Problem statement » Begin with the line that has "Task: Edit the". Give it and every line after it again, exactly, through the end of the entries below.

== Extracted entries

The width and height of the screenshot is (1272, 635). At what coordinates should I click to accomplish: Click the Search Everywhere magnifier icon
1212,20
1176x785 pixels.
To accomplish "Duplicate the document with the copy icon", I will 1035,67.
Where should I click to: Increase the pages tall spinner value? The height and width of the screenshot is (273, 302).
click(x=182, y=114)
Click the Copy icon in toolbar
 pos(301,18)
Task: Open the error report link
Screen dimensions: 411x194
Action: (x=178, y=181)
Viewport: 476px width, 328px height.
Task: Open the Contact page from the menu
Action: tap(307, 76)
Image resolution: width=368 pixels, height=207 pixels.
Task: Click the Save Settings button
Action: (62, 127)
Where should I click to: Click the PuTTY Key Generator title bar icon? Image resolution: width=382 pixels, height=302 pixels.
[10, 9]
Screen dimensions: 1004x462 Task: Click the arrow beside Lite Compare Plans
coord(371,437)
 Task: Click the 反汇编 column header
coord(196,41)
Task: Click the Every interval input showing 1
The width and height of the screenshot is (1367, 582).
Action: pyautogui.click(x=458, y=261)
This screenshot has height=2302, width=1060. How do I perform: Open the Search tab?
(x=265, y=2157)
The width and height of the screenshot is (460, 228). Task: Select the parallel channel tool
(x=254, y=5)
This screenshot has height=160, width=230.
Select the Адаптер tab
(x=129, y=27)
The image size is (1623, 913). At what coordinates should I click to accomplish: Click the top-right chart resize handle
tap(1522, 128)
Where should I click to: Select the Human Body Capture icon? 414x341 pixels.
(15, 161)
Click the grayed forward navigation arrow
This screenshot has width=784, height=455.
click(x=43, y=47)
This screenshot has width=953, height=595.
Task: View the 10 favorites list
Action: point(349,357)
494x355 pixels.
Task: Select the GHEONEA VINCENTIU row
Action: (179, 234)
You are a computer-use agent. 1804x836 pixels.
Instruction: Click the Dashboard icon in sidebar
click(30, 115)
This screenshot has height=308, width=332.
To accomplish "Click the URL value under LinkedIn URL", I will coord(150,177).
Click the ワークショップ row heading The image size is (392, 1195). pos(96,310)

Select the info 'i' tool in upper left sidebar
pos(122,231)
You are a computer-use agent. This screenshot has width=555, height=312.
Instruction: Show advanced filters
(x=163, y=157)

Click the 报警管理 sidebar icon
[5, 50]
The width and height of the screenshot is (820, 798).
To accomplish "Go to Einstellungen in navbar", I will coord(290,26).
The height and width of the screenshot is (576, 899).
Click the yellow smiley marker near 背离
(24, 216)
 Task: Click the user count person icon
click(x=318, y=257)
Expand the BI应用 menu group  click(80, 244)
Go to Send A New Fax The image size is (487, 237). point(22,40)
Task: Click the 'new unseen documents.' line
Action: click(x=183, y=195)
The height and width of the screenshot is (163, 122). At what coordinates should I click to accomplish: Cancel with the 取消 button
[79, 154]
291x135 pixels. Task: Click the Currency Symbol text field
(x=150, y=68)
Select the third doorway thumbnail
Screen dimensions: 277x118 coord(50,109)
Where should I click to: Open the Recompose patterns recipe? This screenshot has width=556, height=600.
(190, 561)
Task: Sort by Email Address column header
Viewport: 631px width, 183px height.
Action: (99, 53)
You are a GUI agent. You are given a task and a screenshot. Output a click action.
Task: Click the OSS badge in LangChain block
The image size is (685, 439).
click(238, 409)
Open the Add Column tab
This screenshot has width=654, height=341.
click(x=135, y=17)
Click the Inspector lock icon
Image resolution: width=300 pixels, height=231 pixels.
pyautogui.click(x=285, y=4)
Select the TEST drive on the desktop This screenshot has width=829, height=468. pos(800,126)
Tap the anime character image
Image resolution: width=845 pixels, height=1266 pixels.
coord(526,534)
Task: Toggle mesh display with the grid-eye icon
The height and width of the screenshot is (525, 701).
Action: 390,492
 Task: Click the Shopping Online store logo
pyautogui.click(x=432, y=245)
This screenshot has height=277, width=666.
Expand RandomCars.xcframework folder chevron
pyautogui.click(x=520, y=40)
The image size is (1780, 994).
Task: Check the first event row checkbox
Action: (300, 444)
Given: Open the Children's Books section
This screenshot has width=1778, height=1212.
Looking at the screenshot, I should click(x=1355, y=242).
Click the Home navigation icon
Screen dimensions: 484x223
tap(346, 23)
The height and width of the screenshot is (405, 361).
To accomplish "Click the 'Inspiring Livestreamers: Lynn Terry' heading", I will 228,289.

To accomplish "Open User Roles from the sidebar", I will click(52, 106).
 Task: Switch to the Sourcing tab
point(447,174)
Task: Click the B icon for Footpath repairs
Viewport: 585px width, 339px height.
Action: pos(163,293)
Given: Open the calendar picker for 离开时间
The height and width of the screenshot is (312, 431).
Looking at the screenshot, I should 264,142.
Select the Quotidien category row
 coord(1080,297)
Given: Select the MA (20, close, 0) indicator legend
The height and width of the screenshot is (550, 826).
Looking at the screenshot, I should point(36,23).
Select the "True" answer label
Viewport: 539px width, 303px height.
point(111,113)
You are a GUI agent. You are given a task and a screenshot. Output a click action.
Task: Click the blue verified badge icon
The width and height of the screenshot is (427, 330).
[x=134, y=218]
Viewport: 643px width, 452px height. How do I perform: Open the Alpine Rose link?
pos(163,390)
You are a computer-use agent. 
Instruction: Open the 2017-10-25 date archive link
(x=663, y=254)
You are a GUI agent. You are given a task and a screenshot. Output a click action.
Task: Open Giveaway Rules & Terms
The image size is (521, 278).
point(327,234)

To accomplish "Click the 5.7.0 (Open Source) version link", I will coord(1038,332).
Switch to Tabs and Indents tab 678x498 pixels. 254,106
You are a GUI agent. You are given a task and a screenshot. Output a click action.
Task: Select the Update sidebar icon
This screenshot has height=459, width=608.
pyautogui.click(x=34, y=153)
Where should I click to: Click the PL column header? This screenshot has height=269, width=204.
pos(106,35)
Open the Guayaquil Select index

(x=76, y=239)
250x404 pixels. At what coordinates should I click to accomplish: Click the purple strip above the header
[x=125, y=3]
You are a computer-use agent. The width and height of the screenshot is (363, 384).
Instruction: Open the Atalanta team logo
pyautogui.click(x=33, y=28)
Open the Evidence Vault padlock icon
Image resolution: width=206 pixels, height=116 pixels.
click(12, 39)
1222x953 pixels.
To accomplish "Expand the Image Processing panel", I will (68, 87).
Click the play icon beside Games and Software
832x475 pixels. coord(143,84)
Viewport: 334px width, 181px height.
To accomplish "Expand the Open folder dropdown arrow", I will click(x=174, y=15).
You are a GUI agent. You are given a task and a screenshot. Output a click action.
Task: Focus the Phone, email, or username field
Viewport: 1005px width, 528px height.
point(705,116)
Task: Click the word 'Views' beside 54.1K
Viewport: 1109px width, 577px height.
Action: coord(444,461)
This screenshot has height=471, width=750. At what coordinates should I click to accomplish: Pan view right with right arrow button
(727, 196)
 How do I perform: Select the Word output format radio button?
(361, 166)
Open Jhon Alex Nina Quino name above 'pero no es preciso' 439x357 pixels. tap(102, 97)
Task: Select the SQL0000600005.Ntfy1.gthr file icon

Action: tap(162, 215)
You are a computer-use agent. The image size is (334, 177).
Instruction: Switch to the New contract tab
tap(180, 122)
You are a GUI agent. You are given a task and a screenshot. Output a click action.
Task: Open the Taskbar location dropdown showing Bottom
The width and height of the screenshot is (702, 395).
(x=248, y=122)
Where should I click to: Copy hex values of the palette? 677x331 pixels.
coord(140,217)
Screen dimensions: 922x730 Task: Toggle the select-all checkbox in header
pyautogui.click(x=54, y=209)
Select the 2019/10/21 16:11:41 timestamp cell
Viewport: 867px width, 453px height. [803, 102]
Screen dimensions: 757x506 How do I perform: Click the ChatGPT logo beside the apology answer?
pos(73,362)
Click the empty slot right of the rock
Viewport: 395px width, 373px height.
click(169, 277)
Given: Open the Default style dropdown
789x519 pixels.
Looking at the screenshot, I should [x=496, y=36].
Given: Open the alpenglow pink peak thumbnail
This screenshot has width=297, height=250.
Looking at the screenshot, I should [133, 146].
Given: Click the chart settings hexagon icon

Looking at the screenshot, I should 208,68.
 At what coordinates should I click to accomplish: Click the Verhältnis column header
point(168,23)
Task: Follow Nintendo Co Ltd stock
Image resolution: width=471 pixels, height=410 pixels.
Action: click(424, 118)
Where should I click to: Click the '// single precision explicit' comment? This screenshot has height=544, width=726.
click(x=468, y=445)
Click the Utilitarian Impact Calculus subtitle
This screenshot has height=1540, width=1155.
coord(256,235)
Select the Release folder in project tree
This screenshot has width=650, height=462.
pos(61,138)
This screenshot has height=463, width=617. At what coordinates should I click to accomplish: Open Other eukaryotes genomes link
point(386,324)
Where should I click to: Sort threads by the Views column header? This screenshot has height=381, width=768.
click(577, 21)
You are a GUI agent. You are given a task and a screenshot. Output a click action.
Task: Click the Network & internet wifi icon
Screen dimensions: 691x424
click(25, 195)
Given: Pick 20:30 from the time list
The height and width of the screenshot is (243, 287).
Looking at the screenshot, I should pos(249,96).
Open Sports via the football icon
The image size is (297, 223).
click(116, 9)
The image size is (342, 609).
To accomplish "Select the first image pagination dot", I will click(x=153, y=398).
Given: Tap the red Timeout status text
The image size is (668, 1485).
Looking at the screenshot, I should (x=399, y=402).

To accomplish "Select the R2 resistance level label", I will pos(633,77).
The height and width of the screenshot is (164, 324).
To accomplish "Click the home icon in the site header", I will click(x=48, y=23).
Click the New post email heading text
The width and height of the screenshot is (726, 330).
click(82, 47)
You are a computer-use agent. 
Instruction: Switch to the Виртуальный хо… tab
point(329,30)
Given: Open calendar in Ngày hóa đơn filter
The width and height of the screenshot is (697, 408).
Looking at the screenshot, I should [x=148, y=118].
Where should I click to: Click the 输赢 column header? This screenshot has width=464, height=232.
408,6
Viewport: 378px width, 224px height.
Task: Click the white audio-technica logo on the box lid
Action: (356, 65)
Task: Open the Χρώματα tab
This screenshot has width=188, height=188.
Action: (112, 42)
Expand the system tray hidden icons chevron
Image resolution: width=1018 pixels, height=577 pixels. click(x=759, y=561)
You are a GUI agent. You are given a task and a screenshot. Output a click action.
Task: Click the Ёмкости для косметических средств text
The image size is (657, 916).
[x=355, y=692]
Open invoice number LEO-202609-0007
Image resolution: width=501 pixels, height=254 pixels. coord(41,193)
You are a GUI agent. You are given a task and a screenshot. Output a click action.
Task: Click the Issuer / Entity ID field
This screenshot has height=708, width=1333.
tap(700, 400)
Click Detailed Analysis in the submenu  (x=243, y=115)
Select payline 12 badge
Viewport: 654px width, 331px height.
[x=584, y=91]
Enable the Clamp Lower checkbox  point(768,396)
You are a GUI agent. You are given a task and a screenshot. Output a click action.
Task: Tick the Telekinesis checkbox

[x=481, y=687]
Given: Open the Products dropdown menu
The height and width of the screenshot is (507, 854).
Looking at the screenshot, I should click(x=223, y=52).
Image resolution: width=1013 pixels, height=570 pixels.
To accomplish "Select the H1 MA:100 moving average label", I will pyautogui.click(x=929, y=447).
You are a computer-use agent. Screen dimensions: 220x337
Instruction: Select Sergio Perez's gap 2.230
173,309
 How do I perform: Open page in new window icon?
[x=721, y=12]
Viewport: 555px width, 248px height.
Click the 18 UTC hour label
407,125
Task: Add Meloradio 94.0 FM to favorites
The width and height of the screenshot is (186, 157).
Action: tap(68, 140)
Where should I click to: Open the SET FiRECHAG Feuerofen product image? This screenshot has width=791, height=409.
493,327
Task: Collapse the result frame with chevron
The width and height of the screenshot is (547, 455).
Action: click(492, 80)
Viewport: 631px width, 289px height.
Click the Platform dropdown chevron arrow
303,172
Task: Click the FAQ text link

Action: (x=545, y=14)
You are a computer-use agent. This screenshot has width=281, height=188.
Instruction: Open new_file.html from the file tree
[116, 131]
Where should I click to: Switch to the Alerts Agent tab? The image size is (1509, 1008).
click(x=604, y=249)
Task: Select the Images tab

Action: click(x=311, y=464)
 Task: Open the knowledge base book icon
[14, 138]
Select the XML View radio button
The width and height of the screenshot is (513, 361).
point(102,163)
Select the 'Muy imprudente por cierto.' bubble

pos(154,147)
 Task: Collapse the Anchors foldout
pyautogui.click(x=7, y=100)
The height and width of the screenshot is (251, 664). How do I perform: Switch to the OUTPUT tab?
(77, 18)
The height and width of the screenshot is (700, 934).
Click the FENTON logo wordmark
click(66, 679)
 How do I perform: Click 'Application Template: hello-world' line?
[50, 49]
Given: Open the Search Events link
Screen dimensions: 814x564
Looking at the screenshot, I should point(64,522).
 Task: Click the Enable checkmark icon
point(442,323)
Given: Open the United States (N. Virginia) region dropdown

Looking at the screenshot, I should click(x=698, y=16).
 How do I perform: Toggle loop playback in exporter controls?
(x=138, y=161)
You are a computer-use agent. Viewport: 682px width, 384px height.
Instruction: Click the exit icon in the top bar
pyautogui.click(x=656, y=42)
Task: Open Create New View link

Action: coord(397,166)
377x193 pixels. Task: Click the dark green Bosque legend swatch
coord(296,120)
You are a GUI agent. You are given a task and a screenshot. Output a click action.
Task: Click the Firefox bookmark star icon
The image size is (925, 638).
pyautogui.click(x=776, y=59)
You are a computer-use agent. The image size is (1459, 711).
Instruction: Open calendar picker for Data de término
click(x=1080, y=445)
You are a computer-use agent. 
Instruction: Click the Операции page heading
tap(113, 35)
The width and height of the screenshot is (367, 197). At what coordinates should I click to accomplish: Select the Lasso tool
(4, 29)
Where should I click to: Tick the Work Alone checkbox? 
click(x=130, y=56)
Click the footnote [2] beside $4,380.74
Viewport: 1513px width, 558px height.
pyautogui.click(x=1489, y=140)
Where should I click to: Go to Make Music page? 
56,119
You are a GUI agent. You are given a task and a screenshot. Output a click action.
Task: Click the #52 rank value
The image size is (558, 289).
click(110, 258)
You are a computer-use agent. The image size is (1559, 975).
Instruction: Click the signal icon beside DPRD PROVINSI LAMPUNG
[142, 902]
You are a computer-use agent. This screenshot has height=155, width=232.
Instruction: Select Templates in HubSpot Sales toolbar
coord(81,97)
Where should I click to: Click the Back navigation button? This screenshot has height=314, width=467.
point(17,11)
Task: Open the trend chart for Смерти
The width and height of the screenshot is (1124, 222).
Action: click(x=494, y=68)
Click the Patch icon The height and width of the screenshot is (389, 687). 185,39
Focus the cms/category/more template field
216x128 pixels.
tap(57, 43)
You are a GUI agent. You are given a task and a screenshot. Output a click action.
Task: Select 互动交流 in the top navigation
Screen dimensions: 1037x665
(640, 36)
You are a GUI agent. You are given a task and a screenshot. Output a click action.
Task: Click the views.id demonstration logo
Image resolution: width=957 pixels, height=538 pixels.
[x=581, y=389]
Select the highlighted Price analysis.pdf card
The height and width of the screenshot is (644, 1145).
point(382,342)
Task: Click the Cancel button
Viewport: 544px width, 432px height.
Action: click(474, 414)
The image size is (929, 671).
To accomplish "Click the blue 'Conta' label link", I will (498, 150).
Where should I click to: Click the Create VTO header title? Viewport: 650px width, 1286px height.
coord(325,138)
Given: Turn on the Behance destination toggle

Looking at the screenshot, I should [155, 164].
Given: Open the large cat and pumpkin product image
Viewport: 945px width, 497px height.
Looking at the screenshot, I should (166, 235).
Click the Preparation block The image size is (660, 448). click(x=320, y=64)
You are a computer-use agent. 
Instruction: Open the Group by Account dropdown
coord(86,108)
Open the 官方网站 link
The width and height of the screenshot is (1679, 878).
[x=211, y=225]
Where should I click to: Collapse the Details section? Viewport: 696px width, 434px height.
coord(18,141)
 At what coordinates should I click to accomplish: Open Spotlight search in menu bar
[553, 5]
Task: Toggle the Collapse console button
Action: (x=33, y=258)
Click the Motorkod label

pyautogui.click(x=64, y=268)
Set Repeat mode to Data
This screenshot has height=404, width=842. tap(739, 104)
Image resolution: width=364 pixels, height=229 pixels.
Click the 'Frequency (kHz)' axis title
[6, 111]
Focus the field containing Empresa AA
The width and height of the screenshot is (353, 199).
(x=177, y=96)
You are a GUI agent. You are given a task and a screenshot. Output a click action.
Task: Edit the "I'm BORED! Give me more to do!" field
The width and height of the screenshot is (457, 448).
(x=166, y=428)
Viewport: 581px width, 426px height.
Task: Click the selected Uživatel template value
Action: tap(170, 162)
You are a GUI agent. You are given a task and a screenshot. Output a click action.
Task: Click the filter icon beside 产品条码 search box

====

The answer »
Task: Edit the "I'm BORED! Give me more to do!" field
The width and height of the screenshot is (457, 448).
(x=166, y=428)
Viewport: 581px width, 426px height.
Task: Click the selected Uživatel template value
Action: tap(170, 162)
You are a GUI agent. You are given a task and a screenshot. Output a click action.
Task: Click the filter icon beside 产品条码 search box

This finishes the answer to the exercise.